Five industry-sponsored RCTs or open label trials (two of which are only disclosed in the cinacalcet product information [48], and published as abstracts at international conferences) [16, 21] and six uncontrolled studies or series of off-label use of cinacalcet in children on dialysis have been reported and are summarized in Tables 2–4[5, 17–23]. In the two RCTs patients presenting with intact PTH levels >300 pg/mL (6-fold UNL) and calcium levels >2.2 mmol/L were included. The primary endpoint of at least a 30% reduction from baseline of mean PTH levels was met in only one trial (Table 2) [16]; in the second RCT (not published to date) that included 27 children aged 6–18 years who received cinacalcet compared with 28 children receiving standard of care therapy, the proportion of subjects who achieved a >30% reduction in PTH was not statistically different between groups. In the single-arm study, PTH levels were reduced by at least 30% in 71% (12 out of 17) of patients. In five other prospective studies reporting on efficacy data of cinacalcet, iPTH levels were >300 pg/mL or 500 pg/mL (9-fold UNL) before initiation of cinacalcet, respectively (Table 3). In all these studies, PTH levels were reduced compared with baseline values within 4 weeks to 2 years. Taken together, the current available data suggest that cinacalcet is efficacious at reducing PTH levels in pediatric dialysis patients presenting with PTH levels >300 pg/mL.

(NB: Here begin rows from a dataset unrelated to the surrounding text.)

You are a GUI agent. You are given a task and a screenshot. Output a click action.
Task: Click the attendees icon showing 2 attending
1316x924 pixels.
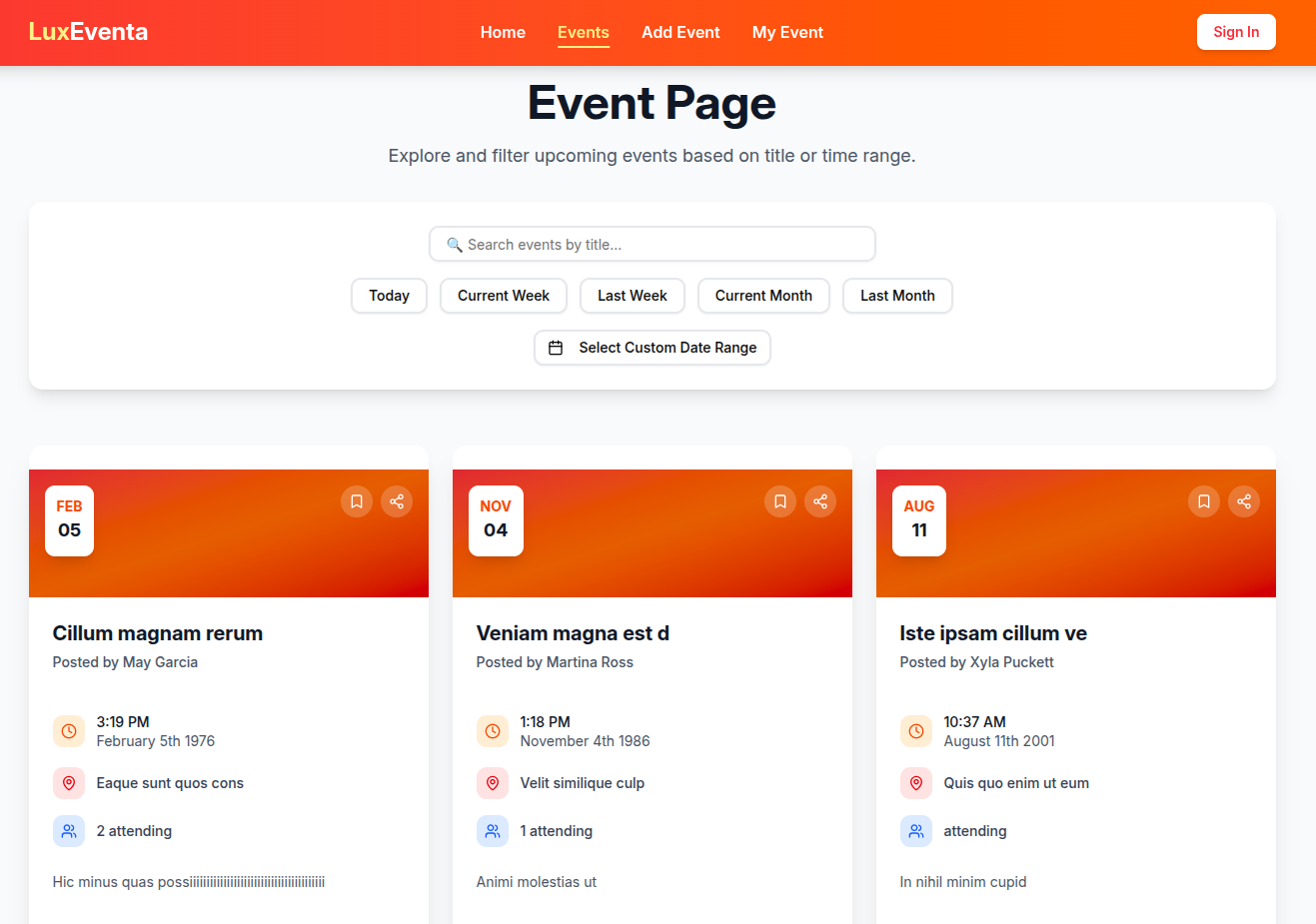[69, 830]
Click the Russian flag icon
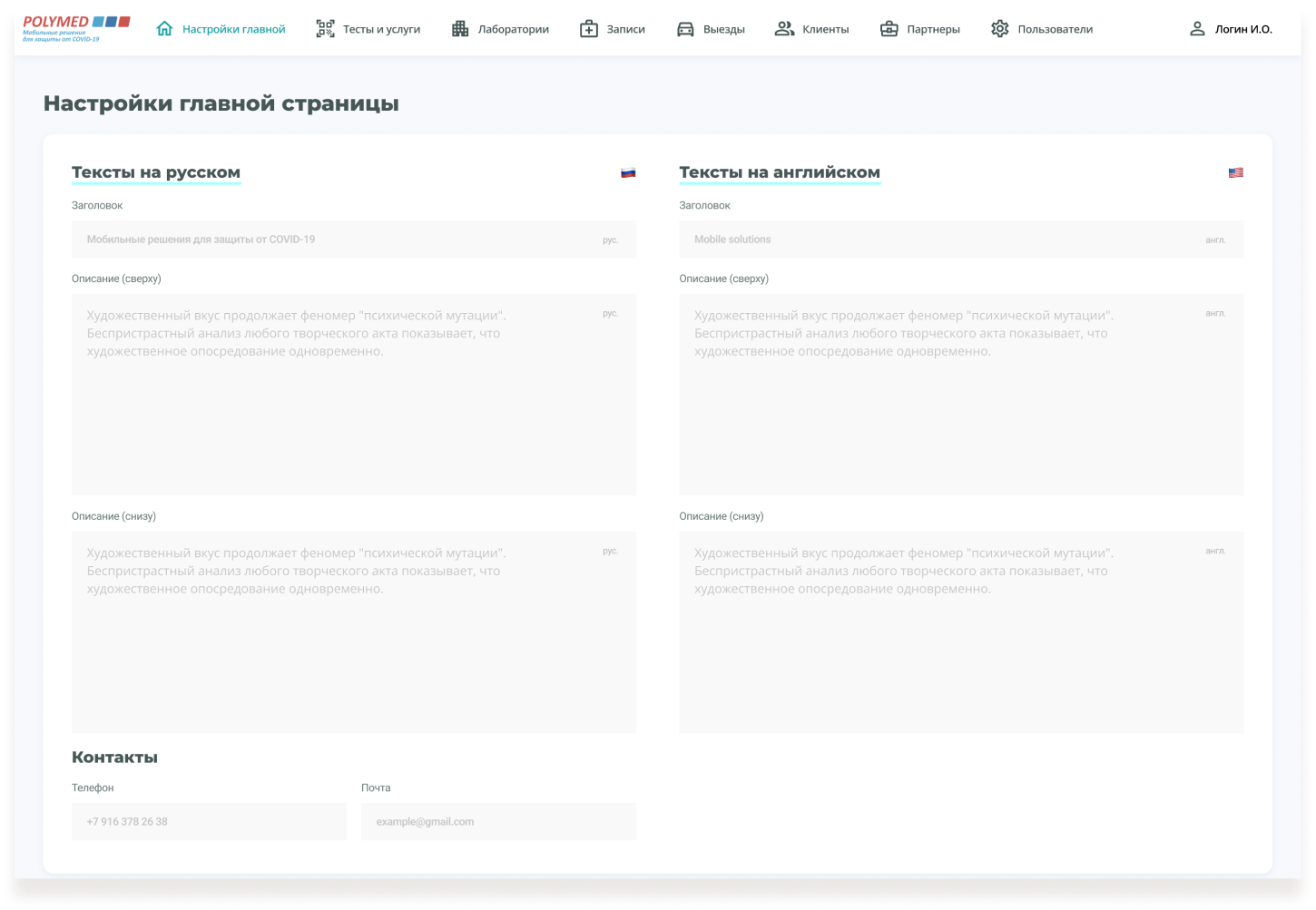The height and width of the screenshot is (910, 1316). (628, 172)
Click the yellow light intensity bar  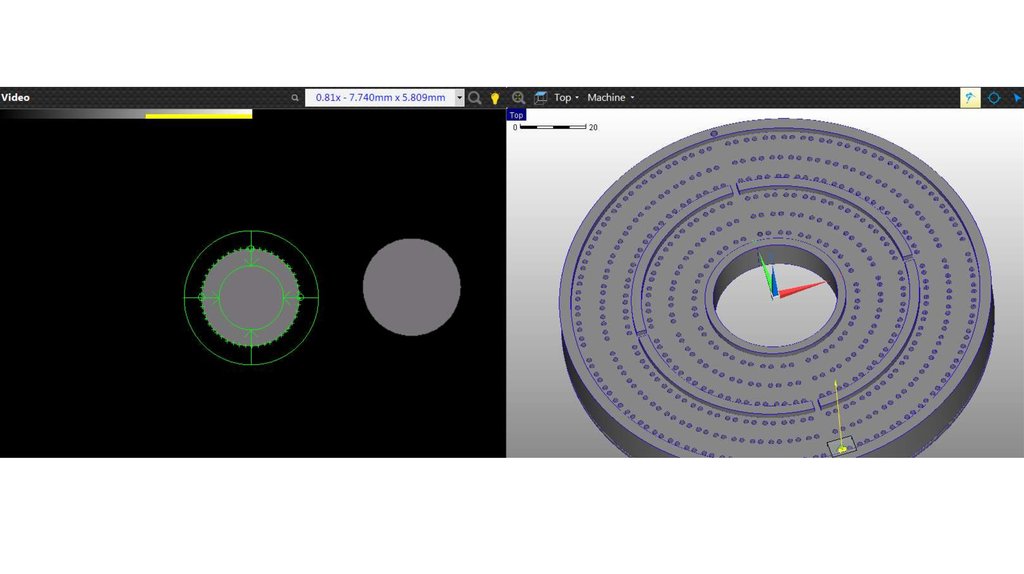198,115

In the summary of product characteristics published by the EMA for the use of cinacalcet in pediatric dialysis, it is recommended to initiate cinacalcet in children aged >3 years in whom SHPT is not adequately controlled with standard of care therapy, when serum calcium is in the upper range of, or above, the age-specified interval [48]. Calcium levels before initiating cinacalcet therapy are of importance, because of the risk of subsequent hypocalcaemia. In the EVOLVE trial, 12% of adults on cinacalcet experienced hypocalcaemia, which was significantly greater than in the placebo group (2%) [13]; in that study, median serum calcium levels before starting cinacalcet were 2.45 mmol/L whilst inclusion criteria were calcium levels were >2.1 mmol/L, with a nadir at 4 months and a stabilization thereafter, with median calcium levels of 2.20 and 2.35 mmol/L, respectively [13, 45]. During the titration phase, calcium levels were assessed every 2 weeks. A recent report from the EVOLVE trial demonstrated that calcimimentic-induced hypocalcaemia was virtually harmless in adults [53], but these conclusions were nuanced by experts [54]. However, the pathophysiological mechanisms inducing hypocalcaemia in patients receiving cinacalcet are not fully elucidated, and one may hypothesize that hypocalcaemia may also occur depending on the degree of bone demineralization, PTH levels and cinacalcet dose rather than only on the calcium pool and the induced calcium flux. Notably, even though a recent RCT in 43 children aged between 6 and 18 years allowed serum calcium levels >2.20 mmol/L at inclusion, the mean ± SD calcium levels at baseline were 2.48 ± 0.14 mmol/L, and median (min–max) were 2.51 (2.23–2.70) mmol/L in the cinacalcet group [16]. Despite this, five patients (23%) in the cinacalcet group (versus 5% in the placebo group) developed hypocalcaemia (serum calcium <2 mmol/L) at any time during the double-blind phase. Three patients (14%) in the cinacalcet group (versus none in the placebo group) displayed calcium concentration <1.87 mmol/L at any time during the double-blind phase. Visits to measure calcium levels were scheduled 5–7 days after any change in investigational product dose.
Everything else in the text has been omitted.